Your task ▸ Once the line containing "Email (316, 1276)" is found in the entries below, restate it and each following line word for word, stopping after the line containing "Google's Business data".

Supplied data START

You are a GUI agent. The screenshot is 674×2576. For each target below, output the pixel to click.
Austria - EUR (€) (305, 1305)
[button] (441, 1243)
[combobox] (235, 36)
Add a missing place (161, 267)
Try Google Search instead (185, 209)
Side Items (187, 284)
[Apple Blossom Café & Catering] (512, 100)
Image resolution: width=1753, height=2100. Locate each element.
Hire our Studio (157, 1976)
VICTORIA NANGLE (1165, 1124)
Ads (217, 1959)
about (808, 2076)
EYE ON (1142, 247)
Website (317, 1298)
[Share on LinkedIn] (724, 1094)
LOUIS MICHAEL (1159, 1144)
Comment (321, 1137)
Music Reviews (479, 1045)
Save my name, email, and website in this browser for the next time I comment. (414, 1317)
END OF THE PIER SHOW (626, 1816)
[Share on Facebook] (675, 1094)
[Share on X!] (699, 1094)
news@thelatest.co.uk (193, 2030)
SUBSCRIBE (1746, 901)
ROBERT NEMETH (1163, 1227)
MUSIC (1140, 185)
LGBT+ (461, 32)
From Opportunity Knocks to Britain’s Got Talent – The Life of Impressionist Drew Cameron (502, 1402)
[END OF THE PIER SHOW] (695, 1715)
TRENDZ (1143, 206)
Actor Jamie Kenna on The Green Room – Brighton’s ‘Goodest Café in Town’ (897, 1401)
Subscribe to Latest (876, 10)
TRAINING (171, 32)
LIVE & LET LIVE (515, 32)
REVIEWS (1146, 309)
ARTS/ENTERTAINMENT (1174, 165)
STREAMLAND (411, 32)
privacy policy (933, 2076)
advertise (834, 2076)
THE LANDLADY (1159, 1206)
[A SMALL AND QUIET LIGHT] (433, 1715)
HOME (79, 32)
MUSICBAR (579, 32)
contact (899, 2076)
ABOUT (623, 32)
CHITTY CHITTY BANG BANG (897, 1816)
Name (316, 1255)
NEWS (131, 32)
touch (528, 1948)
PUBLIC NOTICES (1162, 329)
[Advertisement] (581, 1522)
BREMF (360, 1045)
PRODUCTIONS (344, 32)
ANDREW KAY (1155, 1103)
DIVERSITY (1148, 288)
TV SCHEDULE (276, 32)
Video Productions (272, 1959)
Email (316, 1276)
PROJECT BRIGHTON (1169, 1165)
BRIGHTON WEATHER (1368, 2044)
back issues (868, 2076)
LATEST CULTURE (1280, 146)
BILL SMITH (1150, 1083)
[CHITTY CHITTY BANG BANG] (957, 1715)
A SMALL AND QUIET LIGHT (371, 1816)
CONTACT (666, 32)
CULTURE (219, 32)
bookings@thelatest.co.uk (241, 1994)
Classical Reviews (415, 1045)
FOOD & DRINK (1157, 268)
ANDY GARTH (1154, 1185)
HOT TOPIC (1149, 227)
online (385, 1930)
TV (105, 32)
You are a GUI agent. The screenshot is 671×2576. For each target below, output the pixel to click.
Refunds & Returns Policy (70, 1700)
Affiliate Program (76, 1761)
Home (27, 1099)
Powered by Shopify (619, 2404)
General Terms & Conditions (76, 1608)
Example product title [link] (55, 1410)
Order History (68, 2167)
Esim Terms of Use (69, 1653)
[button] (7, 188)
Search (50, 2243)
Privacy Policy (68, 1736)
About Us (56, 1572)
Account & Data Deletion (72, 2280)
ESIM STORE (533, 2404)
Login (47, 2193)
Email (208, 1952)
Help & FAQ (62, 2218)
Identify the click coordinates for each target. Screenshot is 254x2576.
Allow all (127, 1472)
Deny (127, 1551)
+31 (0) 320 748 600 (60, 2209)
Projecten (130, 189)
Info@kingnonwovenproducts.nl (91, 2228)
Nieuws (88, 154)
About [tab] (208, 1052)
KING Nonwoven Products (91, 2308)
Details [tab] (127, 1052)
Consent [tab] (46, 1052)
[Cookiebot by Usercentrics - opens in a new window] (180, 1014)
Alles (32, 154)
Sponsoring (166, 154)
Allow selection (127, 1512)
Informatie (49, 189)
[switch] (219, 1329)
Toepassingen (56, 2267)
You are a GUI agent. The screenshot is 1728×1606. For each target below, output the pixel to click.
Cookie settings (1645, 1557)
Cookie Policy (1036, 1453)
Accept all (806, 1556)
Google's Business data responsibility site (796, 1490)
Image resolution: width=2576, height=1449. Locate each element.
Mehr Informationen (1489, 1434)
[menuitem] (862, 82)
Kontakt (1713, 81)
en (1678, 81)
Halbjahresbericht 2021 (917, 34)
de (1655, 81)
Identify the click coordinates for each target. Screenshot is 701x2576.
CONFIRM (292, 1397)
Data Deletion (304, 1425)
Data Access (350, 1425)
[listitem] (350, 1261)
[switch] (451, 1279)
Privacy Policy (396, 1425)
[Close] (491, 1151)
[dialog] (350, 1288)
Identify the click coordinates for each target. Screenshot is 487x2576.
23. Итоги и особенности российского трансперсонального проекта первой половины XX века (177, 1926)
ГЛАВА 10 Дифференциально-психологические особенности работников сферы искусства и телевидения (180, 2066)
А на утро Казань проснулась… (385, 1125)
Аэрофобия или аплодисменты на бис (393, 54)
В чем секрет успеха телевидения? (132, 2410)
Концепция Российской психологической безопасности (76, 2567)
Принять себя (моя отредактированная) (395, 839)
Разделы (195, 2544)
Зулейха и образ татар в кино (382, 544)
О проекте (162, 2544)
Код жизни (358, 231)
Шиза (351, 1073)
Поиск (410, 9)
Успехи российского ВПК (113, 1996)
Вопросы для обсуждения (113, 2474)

Supplied data END

Output for this task ▸
Email (316, 1276)
PROJECT BRIGHTON (1169, 1165)
BRIGHTON WEATHER (1368, 2044)
back issues (868, 2076)
LATEST CULTURE (1280, 146)
BILL SMITH (1150, 1083)
[CHITTY CHITTY BANG BANG] (957, 1715)
A SMALL AND QUIET LIGHT (371, 1816)
CONTACT (666, 32)
CULTURE (219, 32)
bookings@thelatest.co.uk (241, 1994)
Classical Reviews (415, 1045)
FOOD & DRINK (1157, 268)
ANDY GARTH (1154, 1185)
HOT TOPIC (1149, 227)
online (385, 1930)
TV (105, 32)
You are a GUI agent. The screenshot is 671×2576. For each target below, output the pixel to click.
Refunds & Returns Policy (70, 1700)
Affiliate Program (76, 1761)
Home (27, 1099)
Powered by Shopify (619, 2404)
General Terms & Conditions (76, 1608)
Example product title [link] (55, 1410)
Order History (68, 2167)
Esim Terms of Use (69, 1653)
[button] (7, 188)
Search (50, 2243)
Privacy Policy (68, 1736)
About Us (56, 1572)
Account & Data Deletion (72, 2280)
ESIM STORE (533, 2404)
Login (47, 2193)
Email (208, 1952)
Help & FAQ (62, 2218)
Identify the click coordinates for each target. Screenshot is 254x2576.
Allow all (127, 1472)
Deny (127, 1551)
+31 (0) 320 748 600 (60, 2209)
Projecten (130, 189)
Info@kingnonwovenproducts.nl (91, 2228)
Nieuws (88, 154)
About [tab] (208, 1052)
KING Nonwoven Products (91, 2308)
Details [tab] (127, 1052)
Consent [tab] (46, 1052)
[Cookiebot by Usercentrics - opens in a new window] (180, 1014)
Alles (32, 154)
Sponsoring (166, 154)
Allow selection (127, 1512)
Informatie (49, 189)
[switch] (219, 1329)
Toepassingen (56, 2267)
You are a GUI agent. The screenshot is 1728×1606. For each target below, output the pixel to click.
Cookie settings (1645, 1557)
Cookie Policy (1036, 1453)
Accept all (806, 1556)
Google's Business data responsibility site (796, 1490)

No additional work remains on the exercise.